Trying to define the scope (see also tdf#89775)... ECMA describes 28 Extended Properties: + 01. Application (Application Name) 02. AppVersion (Application Version) + 03. Characters (Total Number of Characters) + 04. CharactersWithSpaces (Number of Characters (With Spaces)) 05. Company (Name of Company) 06. DigSig (Digital Signature) 07. DocSecurity (Document Security) 08. HeadingPairs (Heading Pairs) 09. HiddenSlides (Number of Hidden Slides) 10. HLinks (Hyperlink List) 11. HyperlinkBase (Relative Hyperlink Base) 12. HyperlinksChanged (Hyperlinks Changed) 13. Lines (Number of Lines) 14. LinksUpToDate (Links Up-to-Date) 15. Manager (Name of Manager) 16. MMClips (Total Number of Multimedia Clips) 17. Notes (Number of Slides Containing Notes) + 18. Pages (Total Number of Pages) + 19. Paragraphs (Total Number of Paragraphs) 20. PresentationFormat (Intended Format of Presentation) 21. Properties (Application Specific File Properties) 22. ScaleCrop (Thumbnail Display Mode) 23. SharedDoc (Shared Document) 24. Slides (Slides Metadata Element) + 25. Template (Name of Document Template) 26. TitlesOfParts (Part Titles) + 27. TotalTime (Total Edit Time Metadata Element) + 28. Words (Word Count) Someone please help to mark the props that are really valid for LO and are present (or can be calculated) in the codebase
Migrating Whiteboard tags to Keywords: (easyHack difficultyBeginner skillCPP filter:ooxml) [NinjaEdit]

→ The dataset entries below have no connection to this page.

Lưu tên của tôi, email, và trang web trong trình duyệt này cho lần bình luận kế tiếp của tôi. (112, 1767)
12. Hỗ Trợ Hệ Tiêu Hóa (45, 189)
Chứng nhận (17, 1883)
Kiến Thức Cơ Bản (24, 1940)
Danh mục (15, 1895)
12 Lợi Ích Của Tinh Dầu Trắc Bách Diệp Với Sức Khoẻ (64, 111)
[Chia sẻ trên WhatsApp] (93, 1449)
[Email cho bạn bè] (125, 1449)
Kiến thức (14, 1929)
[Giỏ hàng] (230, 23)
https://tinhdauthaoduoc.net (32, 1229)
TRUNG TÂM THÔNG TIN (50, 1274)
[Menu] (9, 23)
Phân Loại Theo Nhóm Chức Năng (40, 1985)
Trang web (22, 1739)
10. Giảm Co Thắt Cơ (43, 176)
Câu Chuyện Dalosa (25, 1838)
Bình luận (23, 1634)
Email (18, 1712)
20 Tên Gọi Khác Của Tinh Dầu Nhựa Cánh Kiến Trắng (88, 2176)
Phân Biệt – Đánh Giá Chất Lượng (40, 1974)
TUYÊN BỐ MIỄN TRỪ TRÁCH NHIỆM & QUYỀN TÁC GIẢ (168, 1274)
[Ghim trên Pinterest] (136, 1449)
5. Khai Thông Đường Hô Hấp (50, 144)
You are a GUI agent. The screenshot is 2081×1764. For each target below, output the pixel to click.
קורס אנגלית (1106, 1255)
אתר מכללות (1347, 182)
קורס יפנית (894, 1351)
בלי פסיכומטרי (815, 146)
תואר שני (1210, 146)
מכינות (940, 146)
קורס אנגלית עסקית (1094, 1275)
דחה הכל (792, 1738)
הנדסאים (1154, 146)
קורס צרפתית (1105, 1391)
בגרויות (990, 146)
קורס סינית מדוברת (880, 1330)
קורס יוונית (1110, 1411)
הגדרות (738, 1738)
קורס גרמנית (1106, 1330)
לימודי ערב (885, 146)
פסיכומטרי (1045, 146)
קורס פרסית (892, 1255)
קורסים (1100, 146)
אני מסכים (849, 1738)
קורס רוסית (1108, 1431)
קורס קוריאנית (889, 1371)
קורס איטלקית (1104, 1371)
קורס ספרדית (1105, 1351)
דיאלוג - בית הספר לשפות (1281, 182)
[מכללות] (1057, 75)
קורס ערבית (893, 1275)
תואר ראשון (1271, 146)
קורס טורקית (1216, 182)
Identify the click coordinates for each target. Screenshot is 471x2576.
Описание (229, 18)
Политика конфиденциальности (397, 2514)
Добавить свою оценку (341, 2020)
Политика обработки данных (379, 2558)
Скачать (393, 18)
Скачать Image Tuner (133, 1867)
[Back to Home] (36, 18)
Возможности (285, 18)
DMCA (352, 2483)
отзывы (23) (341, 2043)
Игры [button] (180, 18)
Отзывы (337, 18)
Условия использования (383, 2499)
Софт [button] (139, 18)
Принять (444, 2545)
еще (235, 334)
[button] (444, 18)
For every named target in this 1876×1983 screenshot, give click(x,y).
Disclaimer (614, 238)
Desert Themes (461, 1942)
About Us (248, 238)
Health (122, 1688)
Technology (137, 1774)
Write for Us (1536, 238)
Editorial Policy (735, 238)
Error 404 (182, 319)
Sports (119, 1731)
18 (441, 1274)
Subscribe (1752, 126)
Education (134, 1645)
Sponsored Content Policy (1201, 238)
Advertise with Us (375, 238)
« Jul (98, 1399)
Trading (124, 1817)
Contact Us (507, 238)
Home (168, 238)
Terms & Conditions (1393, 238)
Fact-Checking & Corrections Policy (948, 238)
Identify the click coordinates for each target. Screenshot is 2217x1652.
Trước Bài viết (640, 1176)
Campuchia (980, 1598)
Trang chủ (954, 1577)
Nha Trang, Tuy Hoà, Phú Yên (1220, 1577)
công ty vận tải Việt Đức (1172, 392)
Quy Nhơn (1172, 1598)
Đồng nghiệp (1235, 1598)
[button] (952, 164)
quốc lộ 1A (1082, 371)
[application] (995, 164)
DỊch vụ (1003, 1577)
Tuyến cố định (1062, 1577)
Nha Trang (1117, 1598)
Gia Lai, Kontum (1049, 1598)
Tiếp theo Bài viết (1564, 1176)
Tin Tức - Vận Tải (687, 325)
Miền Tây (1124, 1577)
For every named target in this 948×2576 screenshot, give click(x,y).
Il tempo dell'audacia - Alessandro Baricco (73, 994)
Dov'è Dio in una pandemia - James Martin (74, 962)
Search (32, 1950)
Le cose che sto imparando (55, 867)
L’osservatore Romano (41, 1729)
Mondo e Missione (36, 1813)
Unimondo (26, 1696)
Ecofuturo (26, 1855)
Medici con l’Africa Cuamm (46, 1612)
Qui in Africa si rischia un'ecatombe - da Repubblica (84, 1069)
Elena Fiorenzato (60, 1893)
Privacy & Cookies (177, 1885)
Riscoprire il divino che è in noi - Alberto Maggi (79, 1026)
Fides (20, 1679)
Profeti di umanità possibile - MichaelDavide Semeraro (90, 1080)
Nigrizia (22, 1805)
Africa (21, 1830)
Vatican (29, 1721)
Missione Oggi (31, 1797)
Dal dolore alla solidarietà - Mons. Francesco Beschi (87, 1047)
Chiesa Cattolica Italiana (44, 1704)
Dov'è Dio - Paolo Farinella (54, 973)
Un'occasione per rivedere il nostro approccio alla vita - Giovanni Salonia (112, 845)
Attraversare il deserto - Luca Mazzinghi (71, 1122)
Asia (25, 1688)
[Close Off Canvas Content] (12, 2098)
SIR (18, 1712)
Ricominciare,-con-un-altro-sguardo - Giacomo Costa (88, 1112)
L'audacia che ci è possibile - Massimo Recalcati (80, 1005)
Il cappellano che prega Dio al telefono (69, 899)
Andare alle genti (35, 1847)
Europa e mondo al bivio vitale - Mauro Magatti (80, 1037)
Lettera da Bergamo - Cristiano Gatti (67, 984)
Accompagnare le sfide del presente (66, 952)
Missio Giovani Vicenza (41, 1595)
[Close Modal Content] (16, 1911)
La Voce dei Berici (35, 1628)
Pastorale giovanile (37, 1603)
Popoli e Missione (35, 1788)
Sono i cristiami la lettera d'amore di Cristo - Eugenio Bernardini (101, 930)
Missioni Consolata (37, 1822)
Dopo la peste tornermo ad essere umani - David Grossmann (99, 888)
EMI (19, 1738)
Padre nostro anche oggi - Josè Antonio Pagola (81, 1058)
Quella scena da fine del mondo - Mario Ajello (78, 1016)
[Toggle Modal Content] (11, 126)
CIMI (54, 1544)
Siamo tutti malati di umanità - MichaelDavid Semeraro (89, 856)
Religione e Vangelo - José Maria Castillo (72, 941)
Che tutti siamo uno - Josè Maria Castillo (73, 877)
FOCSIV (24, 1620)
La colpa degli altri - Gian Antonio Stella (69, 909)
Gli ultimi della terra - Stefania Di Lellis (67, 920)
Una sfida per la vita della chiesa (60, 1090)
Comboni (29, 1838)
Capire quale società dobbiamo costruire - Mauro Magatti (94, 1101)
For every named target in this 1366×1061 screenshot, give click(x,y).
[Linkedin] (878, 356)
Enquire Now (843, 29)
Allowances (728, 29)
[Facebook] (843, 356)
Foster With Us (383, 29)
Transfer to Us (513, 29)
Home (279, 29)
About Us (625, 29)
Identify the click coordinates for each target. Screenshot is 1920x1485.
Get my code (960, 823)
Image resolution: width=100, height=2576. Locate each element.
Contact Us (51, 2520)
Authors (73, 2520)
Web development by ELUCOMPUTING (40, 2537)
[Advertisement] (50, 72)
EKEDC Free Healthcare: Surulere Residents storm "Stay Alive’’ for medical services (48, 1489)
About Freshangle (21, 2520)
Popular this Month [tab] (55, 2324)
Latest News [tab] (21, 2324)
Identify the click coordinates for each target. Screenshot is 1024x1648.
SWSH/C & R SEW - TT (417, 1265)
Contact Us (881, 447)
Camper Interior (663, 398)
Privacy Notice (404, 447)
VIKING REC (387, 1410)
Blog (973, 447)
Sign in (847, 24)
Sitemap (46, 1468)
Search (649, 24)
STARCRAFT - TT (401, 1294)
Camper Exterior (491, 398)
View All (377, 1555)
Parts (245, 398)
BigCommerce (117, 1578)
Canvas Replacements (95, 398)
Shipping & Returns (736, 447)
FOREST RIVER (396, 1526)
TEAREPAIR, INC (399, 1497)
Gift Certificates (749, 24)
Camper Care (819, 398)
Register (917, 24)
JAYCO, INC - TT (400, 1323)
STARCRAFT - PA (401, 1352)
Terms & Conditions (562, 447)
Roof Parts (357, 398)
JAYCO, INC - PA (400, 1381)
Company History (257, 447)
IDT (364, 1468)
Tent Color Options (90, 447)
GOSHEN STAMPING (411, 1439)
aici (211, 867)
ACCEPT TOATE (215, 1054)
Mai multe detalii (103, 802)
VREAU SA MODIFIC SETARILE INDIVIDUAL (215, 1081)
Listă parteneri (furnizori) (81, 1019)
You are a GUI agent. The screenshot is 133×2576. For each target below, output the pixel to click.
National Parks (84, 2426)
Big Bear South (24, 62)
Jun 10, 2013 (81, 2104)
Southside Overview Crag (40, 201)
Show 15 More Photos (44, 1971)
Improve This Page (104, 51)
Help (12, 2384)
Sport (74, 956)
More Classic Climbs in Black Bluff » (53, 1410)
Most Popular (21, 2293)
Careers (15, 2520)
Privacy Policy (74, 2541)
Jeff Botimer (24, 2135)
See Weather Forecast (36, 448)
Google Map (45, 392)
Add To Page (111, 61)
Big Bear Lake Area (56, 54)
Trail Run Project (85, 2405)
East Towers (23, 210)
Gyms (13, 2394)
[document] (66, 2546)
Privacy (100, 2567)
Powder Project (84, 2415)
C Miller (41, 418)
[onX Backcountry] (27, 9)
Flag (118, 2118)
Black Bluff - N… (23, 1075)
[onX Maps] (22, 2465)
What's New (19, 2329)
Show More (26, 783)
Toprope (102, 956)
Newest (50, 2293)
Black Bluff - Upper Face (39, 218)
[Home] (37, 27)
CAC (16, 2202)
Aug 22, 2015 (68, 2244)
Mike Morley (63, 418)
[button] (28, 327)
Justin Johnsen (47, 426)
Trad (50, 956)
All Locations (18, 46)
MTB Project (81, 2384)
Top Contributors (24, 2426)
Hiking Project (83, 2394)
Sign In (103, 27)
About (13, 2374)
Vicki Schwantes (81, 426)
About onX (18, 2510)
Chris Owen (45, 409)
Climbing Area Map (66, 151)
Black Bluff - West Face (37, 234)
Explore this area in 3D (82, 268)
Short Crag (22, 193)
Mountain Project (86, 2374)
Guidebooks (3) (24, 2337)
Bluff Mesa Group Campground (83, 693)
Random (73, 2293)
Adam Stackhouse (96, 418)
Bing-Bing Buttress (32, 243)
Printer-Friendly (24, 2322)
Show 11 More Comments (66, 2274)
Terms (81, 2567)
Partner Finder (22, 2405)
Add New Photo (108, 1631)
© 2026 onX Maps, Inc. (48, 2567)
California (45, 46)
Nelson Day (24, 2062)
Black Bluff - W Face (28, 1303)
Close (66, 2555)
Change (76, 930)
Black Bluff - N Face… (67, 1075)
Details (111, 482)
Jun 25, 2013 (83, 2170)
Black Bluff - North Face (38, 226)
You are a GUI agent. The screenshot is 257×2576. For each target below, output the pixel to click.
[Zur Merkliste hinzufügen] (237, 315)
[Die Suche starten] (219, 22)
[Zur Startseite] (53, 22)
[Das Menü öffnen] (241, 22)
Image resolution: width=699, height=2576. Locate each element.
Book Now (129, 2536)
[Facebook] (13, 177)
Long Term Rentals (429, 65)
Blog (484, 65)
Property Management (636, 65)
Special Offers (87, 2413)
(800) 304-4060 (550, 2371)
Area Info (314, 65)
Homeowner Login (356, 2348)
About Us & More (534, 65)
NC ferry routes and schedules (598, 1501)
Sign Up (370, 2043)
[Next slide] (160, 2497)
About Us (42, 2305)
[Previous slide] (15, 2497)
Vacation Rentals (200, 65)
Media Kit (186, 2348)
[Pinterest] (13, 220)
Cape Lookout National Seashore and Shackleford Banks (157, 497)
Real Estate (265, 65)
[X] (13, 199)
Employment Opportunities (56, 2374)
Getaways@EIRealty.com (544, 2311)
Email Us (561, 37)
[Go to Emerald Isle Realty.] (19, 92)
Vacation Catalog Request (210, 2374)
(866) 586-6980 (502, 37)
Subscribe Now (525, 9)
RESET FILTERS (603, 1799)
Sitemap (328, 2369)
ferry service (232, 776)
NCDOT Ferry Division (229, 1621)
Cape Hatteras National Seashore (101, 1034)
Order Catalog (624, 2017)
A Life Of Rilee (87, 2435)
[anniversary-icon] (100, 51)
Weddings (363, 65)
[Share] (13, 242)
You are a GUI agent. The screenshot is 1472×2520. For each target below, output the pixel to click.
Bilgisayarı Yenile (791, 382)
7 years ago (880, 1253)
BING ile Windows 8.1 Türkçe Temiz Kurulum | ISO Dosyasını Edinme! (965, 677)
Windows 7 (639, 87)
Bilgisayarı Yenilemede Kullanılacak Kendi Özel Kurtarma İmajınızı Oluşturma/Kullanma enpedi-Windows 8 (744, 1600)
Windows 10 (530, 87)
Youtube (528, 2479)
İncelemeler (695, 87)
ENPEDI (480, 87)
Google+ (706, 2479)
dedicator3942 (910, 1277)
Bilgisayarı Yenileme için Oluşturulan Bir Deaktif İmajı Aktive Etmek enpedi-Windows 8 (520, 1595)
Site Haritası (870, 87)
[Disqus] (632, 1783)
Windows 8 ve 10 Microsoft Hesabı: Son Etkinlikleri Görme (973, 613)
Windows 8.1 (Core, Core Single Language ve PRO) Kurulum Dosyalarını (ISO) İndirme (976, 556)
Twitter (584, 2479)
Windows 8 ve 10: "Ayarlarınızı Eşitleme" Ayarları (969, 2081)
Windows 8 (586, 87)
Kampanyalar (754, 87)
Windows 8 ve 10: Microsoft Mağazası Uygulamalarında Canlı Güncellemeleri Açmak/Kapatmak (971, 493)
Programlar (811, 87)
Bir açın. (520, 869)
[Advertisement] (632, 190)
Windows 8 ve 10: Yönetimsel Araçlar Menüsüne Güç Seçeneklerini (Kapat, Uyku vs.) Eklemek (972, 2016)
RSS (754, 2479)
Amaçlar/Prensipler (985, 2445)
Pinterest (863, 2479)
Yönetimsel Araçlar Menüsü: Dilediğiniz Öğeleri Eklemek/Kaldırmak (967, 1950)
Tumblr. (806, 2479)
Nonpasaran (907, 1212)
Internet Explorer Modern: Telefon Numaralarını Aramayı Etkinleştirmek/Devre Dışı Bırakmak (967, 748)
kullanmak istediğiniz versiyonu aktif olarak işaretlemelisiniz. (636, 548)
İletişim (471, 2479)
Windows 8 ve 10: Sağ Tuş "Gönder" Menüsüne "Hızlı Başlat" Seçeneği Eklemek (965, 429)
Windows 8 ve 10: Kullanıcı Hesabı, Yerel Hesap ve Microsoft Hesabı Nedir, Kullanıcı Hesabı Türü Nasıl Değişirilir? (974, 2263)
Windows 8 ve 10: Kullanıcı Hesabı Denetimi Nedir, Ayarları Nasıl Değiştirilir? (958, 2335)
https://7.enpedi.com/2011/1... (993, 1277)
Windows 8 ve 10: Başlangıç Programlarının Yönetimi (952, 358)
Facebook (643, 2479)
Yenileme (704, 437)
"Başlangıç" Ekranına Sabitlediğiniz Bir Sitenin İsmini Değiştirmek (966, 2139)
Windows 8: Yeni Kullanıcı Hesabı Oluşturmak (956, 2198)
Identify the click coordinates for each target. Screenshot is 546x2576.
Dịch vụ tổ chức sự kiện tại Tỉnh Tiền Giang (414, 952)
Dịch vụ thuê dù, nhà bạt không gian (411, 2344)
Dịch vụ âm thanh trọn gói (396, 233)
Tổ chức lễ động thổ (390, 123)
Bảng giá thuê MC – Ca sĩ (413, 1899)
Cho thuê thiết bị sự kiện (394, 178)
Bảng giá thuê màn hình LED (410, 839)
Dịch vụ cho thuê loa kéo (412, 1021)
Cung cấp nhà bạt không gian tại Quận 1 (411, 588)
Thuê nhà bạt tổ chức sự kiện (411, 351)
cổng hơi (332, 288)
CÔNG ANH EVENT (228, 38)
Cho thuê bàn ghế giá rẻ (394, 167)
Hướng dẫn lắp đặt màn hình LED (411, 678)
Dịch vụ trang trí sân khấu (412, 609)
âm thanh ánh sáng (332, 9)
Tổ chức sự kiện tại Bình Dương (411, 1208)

JanI is default CC for Easy Hacks (Add Jan; remove LibreOffice Dev List from CC) [NinjaEdit]
oops, missed that bugzilla mail... "AppVersion" would sound obvious but iirc i tried to add that once and found that it really is "Microsoft Office version" - if the version number isn't formatted exactly like MSO version numbers are then MSO will complain that the document is invalid. (also i'm surprised that the "HLinks" anachronism still exists) one would think that Impress would have a SlideCount statistic but apparently it doesn't. so i think we're done here for now, nothing easily implemented left, thanks Alexey.